Vestido.

El vestido es, como el alimento y el techo, condición primordial de la existencia humana (Eclo 29,21); la bendición asegura pan y vestido (Dt 10,18; cf. Gén 28,20). el castigo. hambre y desnudez (Dt 28,48). El vestido protege contra las intemperies: no se debe guardar como prenda la capa del pobre cuando cae sobre él el frío de la noche (Éx 22,25). Aparte estos datos elementales, el simbolismo del vestido se orienta en una dirección doble. Por una parte significa un mundo ordenado por el creador, y por otra, la promesa de la gloria perdida en el paraíso.

1. EL VESTIDO, REFLEJO DEL ORDEN DIVINO DEL MUNDO.

El Creador, sustrayendo las cosas al caos original, asignó a cada una de ellas su puesto en un mundo ordenado. Así el vestido aparece como signo de la persona humana en su identidad y en su distinción.

1. Vestido y persona humana.

En un primer estadio el vestido protege al cuerpo no sólo contra las intemperies, sino también contra las miradas que pudieran reducir a la persona a objeto de codicia, haciéndola volver al caos de la indistinción de que Dios la había sacado. Así se funda la prohibición de “levantar el velo” que protege al grupo parental (Gén 9,20-27), uterino (Gén 34; 2Sa 3) y conyugal (Lev 18): la vida privada de cada uno está protegida por el vestido.

El vestido facilita igualmente la distinción de los sexos y puede simbolizar sus relaciones. Hombre y mujer deben llevar vestidos distintos (Dt 22,5; cf. Lev 19,19). La mujer se vela el rostro por razones precisas, como en el encuentro prenupcial, especie de rito de consagración al que la ha escogido (Gén 24,65); responde al gesto del prometido que le comunica lo que tiene, “extendiendo sobre ella los pliegues de su manto” (Rut 3,9; cf. Dt 23,1): así no toma “posesión” de ella (cf. Rut 4,7; Dt 25,9; Sal 60,10), sino que confiere a la elegida la gloria de su propia persona.

El vestido refleja la vida en sociedad. Para cada célula de la comunidad es como el signo de una vida armoniosa que nace del trabajo en común (esquileo: 1Sa 25,4-8; tejeduría: Prov 31,10-31; Hech 18,3; confección: Hech 9,39), de una sabia administración y de la ayuda mutua. Dar uno su mano es signo de fraternidad; Jonatás concluye así alianza con David (1Sa 18,3s), pues el vestido hace con la persona una alianza única reconocida por los que se aman (Gén 37,33), por ejemplo, en el perfume que de él emana (Gén 27,15.27; Cant 4,11).

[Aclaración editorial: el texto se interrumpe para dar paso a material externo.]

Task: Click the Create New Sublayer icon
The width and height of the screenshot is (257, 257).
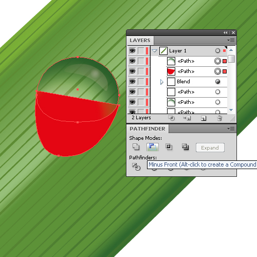Action: (187, 118)
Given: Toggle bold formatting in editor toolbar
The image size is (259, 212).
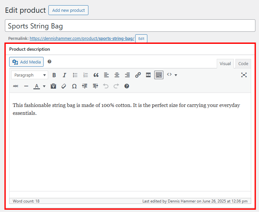Looking at the screenshot, I should click(x=54, y=75).
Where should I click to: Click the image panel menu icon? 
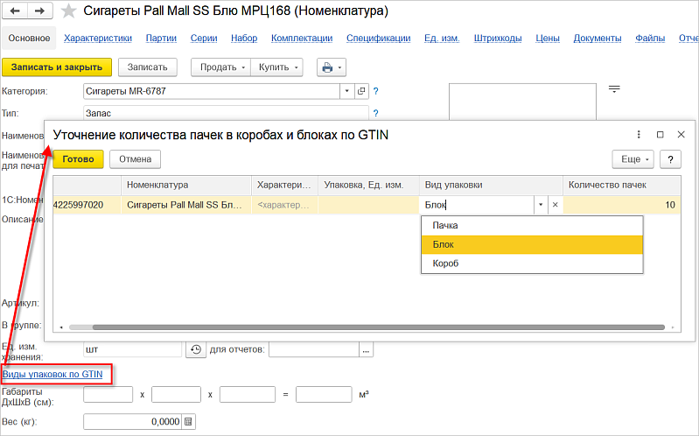coord(614,89)
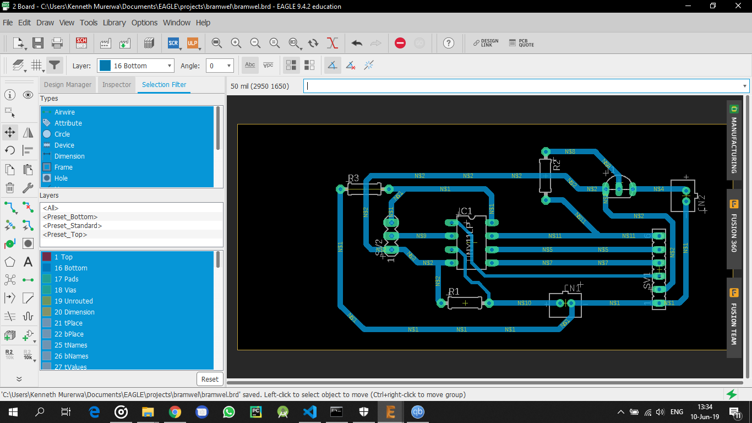Select the Mirror tool in sidebar
This screenshot has height=423, width=752.
(x=28, y=132)
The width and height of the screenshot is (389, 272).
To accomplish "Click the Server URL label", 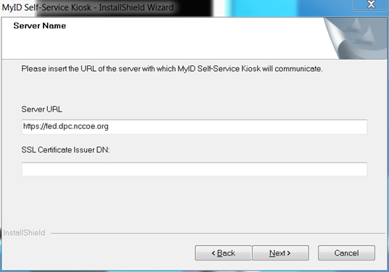I will point(41,109).
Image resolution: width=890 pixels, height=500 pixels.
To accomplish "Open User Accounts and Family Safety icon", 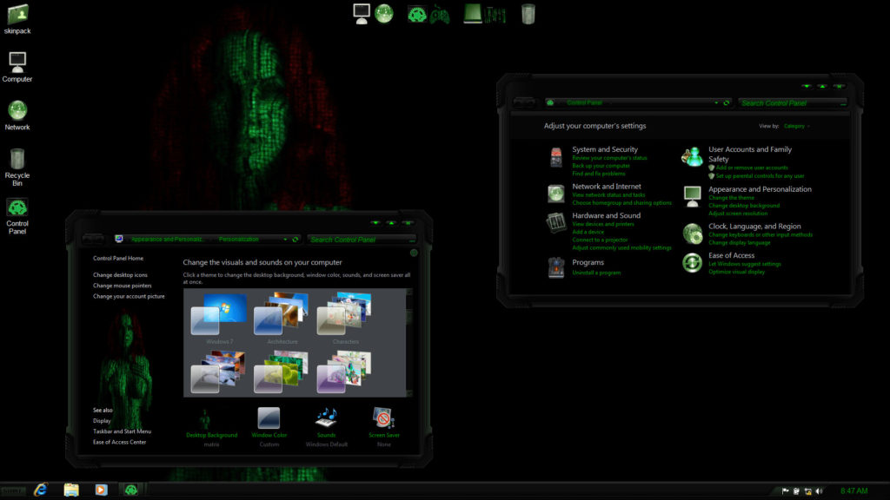I will [x=692, y=156].
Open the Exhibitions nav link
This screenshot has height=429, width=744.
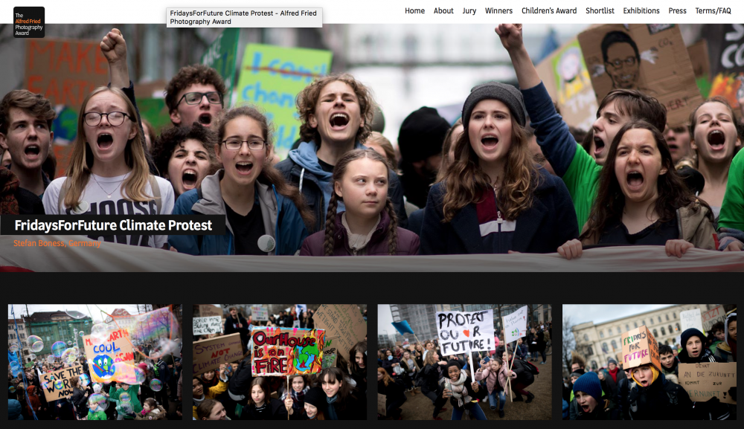pos(641,11)
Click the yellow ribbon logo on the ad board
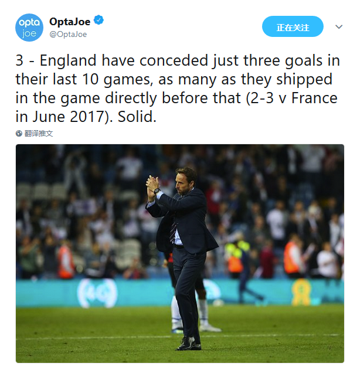This screenshot has width=357, height=367. click(x=301, y=292)
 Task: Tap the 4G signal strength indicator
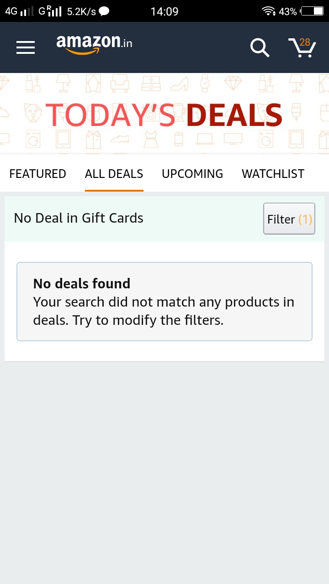click(x=19, y=11)
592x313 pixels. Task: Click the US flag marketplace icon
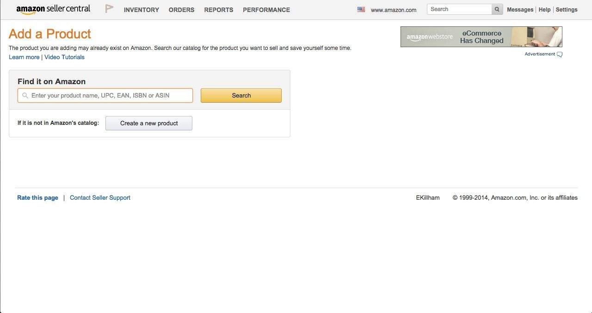point(361,9)
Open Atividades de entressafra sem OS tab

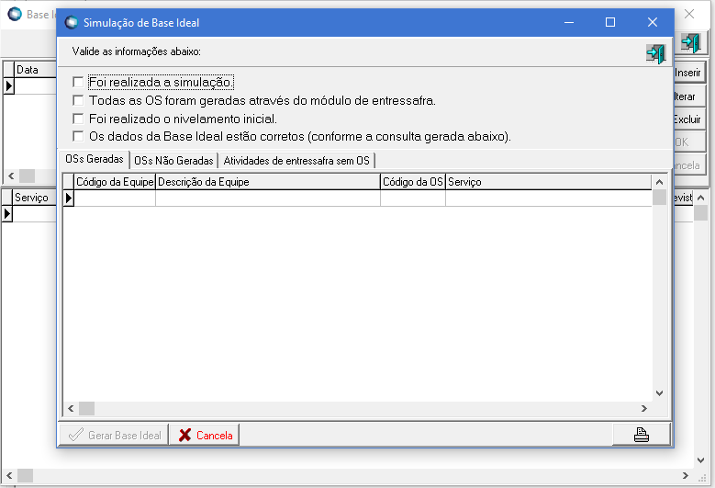pyautogui.click(x=296, y=160)
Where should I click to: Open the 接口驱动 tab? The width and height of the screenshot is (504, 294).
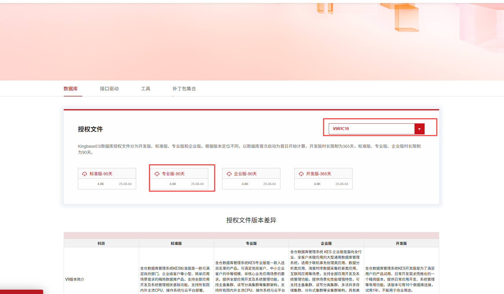pyautogui.click(x=109, y=89)
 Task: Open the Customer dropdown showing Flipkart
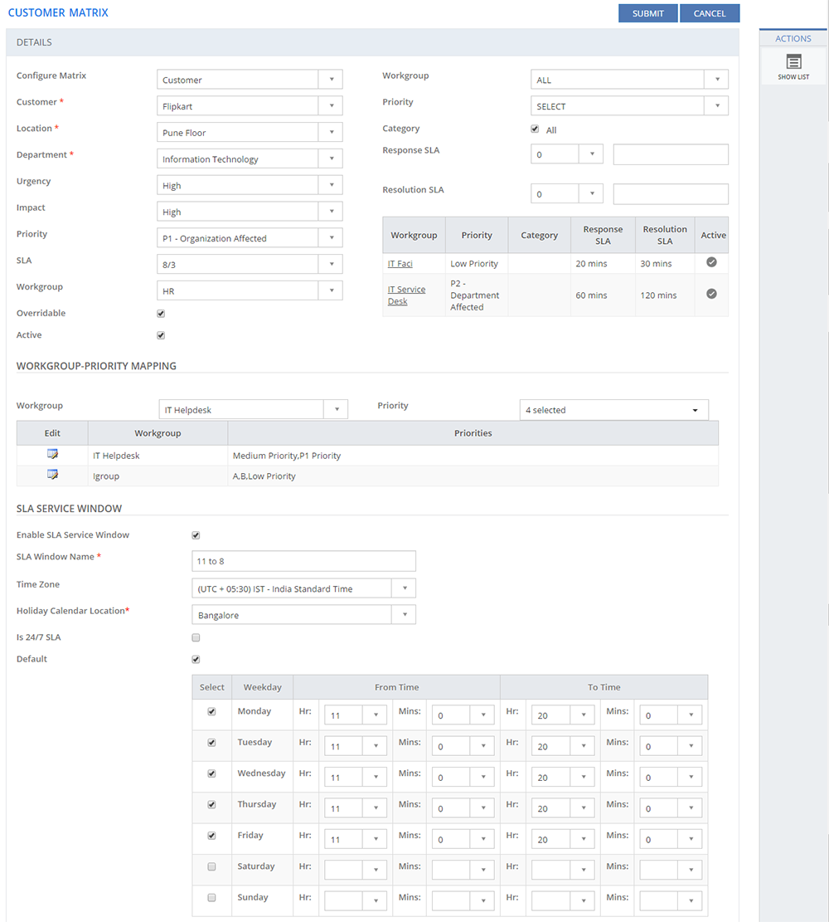click(x=250, y=106)
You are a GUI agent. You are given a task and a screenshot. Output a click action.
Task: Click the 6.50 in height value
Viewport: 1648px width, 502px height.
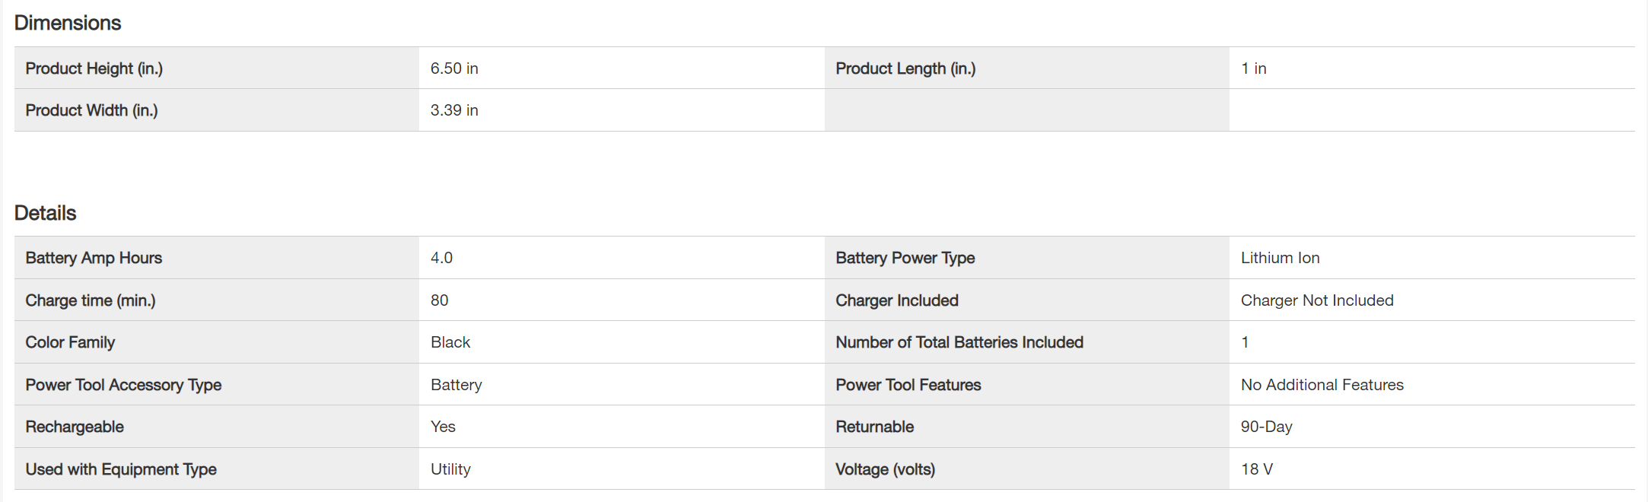(x=454, y=68)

El lujo ostentoso que acusa vergonzosamente la desproporción de los niveles de vida en lugar de tratar de ponerles remedio (Eclo 40,4; Sant 2,2) atrae las maldiciones de los profetas y de los apóstoles. Vestir a otro cuando está desnudo es un precepto vital que se impone en justicia (Ez 18,7) a la comunidad so pena de descomposición: es más que “calentar los miembros” (Job 31,20), es hacerle renacer a la vida común (Is 58,7), rehacer para él lo que Dios ha hecho para todos (Dt 10,18s), sacarlo del caos. Sin esta justicia la caridad esta muerta (Sant 2,15). “Da, pues, hasta tu manto” (Mt 5,40), dice Cristo, significando con esto que hay que dar la propia persona al que lo pide.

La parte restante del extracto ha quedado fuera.